Dominic’s eyes followed her, steady, unreadable. “War on every front will burn you out.”
“Then we burn brighter,” she said.
---
But when the others dispersed to rest, Aria slipped outside into the rain. The city stretched before her, black towers and neon veins, restless and alive. The wound in her side ached with every breath, but it wasn’t just pain. It was a reminder.
Damaris was still breathing. And until he wasn’t, nothing else mattered.
Dominic found her leaning against the rusted rail, rain soaking her hair.
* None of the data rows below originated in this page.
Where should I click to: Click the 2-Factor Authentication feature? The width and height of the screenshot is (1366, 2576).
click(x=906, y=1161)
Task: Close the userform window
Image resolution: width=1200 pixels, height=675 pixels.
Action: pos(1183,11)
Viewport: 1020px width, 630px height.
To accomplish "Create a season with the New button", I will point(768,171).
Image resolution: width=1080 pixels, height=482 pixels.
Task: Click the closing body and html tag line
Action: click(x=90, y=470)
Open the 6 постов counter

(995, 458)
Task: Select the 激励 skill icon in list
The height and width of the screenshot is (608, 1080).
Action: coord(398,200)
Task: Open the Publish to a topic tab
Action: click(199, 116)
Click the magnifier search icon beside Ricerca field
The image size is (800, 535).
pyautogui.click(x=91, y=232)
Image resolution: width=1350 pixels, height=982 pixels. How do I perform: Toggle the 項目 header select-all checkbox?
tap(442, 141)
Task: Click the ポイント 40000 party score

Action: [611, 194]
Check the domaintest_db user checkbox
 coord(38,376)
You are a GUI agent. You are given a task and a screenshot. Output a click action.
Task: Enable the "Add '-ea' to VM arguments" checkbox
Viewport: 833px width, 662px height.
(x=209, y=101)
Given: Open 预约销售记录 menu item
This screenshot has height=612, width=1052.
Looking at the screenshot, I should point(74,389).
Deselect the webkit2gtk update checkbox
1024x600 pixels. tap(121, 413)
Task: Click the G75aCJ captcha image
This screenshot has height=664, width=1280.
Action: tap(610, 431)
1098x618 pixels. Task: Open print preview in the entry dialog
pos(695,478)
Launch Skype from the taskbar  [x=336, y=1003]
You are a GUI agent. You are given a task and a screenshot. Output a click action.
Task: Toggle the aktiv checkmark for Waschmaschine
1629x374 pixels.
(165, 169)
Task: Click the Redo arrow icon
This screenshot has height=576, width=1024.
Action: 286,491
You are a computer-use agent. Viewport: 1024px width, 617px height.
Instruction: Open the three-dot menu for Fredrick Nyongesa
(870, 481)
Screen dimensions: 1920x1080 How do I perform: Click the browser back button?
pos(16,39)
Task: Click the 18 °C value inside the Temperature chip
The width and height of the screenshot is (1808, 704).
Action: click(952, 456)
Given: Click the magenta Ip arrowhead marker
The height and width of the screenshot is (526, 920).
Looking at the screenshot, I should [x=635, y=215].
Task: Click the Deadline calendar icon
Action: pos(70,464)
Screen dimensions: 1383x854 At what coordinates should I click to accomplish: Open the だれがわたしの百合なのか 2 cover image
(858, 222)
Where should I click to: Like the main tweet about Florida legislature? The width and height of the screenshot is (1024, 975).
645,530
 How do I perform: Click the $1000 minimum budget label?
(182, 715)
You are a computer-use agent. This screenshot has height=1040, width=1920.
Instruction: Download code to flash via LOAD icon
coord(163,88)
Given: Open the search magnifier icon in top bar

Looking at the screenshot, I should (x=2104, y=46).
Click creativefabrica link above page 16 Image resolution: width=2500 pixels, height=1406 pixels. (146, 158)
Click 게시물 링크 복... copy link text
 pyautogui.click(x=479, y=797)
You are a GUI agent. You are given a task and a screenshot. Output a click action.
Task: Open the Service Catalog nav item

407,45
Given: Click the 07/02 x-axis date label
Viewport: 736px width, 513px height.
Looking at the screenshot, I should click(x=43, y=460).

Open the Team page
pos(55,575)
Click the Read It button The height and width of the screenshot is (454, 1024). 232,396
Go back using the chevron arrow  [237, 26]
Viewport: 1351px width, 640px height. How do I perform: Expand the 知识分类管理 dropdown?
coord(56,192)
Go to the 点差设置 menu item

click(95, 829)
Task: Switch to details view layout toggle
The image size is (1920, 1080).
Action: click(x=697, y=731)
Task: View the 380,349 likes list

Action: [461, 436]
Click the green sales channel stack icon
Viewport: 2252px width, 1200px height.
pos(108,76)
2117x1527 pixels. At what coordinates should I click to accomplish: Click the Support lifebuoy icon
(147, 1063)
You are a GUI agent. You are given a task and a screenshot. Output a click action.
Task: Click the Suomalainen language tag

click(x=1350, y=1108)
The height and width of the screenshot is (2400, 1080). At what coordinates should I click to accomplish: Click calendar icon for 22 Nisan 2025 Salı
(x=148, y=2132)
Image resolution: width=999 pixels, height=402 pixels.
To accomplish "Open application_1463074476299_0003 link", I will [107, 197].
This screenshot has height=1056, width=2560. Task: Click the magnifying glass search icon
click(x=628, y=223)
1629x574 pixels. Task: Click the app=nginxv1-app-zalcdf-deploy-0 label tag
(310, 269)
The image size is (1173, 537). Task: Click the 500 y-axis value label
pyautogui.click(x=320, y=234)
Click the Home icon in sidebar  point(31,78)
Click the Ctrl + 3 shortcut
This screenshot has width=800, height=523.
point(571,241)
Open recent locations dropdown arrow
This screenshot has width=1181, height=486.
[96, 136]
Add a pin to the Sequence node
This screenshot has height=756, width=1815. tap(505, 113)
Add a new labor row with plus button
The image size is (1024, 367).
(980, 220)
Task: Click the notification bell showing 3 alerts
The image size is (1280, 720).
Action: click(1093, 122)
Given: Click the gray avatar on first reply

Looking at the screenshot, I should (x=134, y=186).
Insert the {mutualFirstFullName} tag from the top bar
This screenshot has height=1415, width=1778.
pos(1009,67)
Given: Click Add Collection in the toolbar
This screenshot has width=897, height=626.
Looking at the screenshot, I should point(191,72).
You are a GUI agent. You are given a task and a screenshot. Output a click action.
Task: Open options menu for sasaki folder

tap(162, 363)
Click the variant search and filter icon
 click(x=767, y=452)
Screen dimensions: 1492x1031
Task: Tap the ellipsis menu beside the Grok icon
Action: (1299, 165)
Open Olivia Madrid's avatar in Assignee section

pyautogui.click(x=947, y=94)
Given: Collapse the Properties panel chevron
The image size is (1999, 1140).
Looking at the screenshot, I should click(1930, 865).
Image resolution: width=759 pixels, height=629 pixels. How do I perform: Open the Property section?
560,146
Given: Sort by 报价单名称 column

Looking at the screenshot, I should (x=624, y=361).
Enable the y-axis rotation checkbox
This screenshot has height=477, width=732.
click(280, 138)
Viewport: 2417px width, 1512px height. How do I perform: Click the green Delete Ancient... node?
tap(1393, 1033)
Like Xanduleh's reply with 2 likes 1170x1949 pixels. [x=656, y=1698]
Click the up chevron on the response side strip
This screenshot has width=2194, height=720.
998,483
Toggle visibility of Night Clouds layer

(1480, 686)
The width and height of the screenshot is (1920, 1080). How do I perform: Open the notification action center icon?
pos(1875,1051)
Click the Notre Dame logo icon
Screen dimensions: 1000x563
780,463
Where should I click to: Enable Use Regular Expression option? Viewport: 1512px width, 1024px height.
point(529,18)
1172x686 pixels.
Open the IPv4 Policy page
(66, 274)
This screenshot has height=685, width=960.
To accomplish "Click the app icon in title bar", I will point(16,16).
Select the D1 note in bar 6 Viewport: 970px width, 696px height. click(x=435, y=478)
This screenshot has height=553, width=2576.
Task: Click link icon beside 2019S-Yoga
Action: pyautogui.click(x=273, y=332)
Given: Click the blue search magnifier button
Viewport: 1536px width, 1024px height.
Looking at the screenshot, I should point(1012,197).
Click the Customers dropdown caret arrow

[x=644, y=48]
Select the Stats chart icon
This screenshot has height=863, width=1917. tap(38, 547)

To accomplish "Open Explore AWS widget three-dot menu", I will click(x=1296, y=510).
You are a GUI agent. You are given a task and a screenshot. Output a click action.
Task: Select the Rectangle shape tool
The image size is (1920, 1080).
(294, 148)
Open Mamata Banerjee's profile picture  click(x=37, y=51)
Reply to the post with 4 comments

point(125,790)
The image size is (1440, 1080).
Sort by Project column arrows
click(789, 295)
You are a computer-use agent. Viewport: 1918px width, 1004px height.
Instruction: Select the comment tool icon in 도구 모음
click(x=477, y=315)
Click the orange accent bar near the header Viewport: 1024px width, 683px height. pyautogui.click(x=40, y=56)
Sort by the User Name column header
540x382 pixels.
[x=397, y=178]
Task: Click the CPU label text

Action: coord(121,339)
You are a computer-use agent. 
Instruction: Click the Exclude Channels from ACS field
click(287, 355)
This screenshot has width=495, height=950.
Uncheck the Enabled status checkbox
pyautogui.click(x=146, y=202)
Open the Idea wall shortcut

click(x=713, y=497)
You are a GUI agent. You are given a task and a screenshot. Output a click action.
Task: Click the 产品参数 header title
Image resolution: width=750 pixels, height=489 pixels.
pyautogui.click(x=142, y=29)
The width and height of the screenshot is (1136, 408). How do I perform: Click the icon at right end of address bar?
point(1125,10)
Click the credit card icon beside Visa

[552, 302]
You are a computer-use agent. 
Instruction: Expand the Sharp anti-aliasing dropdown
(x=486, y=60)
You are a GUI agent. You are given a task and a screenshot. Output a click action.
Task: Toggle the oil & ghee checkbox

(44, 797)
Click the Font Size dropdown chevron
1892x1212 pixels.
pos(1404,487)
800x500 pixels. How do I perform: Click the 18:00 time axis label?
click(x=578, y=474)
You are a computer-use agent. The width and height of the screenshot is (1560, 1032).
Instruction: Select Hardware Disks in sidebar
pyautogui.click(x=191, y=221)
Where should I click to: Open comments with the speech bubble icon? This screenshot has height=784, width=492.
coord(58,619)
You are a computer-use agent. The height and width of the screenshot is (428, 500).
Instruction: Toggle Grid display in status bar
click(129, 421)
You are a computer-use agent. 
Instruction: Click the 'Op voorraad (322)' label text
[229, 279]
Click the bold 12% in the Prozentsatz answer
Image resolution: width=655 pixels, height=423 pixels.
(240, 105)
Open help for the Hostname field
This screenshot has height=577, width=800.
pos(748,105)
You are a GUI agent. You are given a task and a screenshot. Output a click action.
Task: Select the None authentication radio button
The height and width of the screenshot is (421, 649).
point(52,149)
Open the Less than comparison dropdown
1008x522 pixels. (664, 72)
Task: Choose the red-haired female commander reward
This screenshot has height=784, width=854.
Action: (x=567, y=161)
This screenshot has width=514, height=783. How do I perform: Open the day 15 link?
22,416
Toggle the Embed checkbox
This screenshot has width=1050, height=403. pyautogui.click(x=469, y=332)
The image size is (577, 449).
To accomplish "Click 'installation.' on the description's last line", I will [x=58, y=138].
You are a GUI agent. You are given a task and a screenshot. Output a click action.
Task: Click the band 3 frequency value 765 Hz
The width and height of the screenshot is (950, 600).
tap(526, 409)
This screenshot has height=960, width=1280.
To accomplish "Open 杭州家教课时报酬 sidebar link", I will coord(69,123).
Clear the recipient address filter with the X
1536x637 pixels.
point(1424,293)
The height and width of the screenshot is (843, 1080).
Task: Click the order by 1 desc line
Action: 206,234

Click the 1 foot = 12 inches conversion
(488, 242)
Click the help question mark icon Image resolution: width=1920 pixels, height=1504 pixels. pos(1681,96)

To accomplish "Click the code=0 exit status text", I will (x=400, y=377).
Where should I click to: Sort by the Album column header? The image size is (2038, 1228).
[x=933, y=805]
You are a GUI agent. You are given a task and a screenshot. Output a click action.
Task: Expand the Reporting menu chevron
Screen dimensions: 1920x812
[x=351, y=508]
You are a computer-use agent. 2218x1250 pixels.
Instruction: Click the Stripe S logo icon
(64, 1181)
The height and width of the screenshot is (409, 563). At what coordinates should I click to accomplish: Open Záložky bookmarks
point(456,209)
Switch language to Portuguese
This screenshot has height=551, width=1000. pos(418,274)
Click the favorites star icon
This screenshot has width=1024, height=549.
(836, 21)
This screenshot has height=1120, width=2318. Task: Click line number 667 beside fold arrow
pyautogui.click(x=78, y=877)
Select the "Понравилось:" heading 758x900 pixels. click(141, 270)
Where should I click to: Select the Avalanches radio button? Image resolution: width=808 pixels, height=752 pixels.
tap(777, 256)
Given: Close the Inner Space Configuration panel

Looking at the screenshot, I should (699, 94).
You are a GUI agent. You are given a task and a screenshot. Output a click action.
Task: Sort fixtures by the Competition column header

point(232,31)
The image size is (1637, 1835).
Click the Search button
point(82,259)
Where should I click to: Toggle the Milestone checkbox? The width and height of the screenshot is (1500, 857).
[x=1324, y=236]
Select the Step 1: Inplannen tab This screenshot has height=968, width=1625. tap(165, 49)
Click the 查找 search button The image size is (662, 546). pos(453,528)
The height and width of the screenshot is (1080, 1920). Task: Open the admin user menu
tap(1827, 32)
For a moment, he didn’t speak, just stood beside her, his presence grounding, unyielding.
Finally, he said, “You don’t have to carry this alone.”
Her laugh was soft, bitter. “I’ve carried it alone since the night my family burned.”
His gaze shifted to her, sharp. “And how long do you think you’ll last like that?”
She turned, eyes flashing gold in the rain. “As long as it takes.”
For a heartbeat, silence hung between them, the storm wrapping them in its arms. His hand lifted as if to touch her, but he stopped just short, hovering, trembling. Then he pulled back, retreating into the shadows.
Aria stared at the skyline, fire and rain painting the city in steel and flame.
Damaris thought she was just another name to erase.
But she would carve her name into his empire with blood.
And she wouldn’t stop until the lion bled out in his own den.